DATASET RECORDS section start

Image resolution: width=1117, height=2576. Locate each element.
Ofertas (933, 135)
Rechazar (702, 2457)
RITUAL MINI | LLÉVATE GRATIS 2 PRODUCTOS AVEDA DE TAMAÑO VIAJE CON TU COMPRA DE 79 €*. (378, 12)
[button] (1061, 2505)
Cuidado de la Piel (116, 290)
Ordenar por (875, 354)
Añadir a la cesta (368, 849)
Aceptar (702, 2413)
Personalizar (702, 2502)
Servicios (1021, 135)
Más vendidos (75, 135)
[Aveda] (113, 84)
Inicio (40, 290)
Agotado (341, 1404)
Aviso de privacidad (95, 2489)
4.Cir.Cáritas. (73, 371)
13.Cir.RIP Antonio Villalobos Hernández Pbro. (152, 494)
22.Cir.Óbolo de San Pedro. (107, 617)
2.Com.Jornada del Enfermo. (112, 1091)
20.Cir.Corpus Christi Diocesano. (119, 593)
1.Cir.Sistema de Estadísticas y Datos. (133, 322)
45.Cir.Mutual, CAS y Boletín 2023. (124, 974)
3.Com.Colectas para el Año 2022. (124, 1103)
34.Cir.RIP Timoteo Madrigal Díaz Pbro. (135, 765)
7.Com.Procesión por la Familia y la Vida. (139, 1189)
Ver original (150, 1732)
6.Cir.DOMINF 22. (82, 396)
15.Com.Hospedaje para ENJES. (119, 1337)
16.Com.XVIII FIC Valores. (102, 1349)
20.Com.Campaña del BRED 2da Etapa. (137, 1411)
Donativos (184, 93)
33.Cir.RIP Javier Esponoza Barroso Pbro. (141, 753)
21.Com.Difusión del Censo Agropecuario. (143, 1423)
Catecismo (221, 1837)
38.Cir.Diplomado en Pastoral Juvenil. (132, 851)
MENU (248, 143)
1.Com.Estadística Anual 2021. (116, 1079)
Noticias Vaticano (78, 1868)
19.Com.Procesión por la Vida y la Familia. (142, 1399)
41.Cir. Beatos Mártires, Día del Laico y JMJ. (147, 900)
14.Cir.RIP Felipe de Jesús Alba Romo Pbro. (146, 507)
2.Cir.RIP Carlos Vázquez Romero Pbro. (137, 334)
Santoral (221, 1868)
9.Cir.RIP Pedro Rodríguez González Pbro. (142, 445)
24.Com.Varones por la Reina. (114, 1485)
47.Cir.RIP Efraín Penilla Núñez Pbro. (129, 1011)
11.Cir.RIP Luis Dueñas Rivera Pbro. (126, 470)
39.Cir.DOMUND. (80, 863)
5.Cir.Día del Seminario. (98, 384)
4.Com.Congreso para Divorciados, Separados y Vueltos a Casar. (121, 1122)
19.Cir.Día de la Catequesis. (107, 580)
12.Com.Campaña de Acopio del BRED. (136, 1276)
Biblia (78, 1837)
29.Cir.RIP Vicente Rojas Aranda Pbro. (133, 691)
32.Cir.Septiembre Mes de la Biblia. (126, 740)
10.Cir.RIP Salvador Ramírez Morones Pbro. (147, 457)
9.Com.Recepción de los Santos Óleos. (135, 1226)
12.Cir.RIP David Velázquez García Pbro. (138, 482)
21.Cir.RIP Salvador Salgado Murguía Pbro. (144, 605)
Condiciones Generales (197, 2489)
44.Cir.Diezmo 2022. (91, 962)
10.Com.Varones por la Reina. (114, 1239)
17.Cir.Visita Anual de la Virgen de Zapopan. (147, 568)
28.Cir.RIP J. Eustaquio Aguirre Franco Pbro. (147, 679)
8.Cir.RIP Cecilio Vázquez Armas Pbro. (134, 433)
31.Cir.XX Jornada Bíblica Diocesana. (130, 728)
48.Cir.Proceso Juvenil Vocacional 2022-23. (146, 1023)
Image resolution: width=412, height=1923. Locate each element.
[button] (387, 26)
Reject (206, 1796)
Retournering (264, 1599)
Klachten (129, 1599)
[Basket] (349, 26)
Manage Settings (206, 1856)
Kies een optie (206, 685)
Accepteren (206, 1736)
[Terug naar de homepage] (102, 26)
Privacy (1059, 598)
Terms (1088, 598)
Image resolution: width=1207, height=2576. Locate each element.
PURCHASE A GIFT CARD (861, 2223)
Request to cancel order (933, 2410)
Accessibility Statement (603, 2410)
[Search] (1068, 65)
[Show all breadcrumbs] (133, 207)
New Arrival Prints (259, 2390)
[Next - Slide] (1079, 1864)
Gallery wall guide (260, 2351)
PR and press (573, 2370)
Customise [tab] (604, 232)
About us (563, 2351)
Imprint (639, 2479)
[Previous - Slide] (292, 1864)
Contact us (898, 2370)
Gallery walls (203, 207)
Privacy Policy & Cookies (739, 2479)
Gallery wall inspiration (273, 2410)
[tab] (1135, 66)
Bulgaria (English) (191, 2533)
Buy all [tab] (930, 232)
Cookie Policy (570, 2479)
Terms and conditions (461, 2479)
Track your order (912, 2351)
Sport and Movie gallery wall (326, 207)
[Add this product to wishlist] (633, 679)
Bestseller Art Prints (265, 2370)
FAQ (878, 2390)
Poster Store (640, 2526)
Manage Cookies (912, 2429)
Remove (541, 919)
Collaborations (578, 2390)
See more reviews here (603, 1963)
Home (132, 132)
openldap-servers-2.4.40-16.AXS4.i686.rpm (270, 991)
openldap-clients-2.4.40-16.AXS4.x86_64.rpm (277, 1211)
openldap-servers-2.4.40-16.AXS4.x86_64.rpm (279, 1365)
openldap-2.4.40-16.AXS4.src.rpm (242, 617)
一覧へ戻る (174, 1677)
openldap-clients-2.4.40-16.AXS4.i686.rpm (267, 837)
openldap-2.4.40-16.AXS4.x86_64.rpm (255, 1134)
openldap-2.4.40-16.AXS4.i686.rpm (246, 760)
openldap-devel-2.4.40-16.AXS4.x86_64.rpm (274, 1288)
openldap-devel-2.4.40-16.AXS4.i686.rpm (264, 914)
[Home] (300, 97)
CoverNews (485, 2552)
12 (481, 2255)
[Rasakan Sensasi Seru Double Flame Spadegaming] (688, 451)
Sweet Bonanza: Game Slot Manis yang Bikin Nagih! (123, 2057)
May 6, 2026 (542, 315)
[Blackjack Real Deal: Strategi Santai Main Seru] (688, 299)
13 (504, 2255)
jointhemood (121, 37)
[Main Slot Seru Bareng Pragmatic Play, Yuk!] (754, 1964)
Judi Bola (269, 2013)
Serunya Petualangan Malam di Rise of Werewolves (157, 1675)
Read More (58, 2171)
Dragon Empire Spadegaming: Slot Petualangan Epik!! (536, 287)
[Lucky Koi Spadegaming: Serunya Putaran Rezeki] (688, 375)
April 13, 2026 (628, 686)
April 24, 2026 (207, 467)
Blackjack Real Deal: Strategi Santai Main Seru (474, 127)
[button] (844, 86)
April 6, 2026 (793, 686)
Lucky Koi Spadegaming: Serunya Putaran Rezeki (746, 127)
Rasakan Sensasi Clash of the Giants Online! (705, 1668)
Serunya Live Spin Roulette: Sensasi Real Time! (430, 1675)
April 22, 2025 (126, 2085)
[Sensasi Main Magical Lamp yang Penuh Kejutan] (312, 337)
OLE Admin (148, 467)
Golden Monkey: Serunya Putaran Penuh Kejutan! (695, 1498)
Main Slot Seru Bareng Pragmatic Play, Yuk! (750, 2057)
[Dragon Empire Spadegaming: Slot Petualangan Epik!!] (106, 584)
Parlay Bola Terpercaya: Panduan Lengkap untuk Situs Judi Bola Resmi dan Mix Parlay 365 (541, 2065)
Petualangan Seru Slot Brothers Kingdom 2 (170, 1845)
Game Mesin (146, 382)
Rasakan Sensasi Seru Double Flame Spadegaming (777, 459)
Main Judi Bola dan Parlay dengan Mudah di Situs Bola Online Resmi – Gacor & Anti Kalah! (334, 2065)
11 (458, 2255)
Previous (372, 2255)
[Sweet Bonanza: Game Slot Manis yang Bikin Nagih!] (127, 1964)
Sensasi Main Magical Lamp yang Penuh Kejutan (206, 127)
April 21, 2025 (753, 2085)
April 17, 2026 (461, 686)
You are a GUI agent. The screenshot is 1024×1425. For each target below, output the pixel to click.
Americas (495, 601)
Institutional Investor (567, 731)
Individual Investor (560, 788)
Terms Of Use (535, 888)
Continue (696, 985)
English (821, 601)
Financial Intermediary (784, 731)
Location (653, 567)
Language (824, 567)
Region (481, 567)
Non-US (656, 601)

DATASET RECORDS section end

■ WHAT THE TASK REQUIRES: Starting at the line that has "openldap-devel-2.4.40-16.AXS4.i686.rpm (264, 914)" in the records above, restate word for word every line until the one that has "Lucky Koi Spadegaming: Serunya Putaran Rezeki (746, 127)", and include that one as well.

■ REPLY TO THE EXERCISE:
openldap-devel-2.4.40-16.AXS4.i686.rpm (264, 914)
[Home] (300, 97)
CoverNews (485, 2552)
12 (481, 2255)
[Rasakan Sensasi Seru Double Flame Spadegaming] (688, 451)
Sweet Bonanza: Game Slot Manis yang Bikin Nagih! (123, 2057)
May 6, 2026 (542, 315)
[Blackjack Real Deal: Strategi Santai Main Seru] (688, 299)
13 (504, 2255)
jointhemood (121, 37)
[Main Slot Seru Bareng Pragmatic Play, Yuk!] (754, 1964)
Judi Bola (269, 2013)
Serunya Petualangan Malam di Rise of Werewolves (157, 1675)
Read More (58, 2171)
Dragon Empire Spadegaming: Slot Petualangan Epik!! (536, 287)
[Lucky Koi Spadegaming: Serunya Putaran Rezeki] (688, 375)
April 13, 2026 (628, 686)
April 24, 2026 (207, 467)
Blackjack Real Deal: Strategi Santai Main Seru (474, 127)
[button] (844, 86)
April 6, 2026 (793, 686)
Lucky Koi Spadegaming: Serunya Putaran Rezeki (746, 127)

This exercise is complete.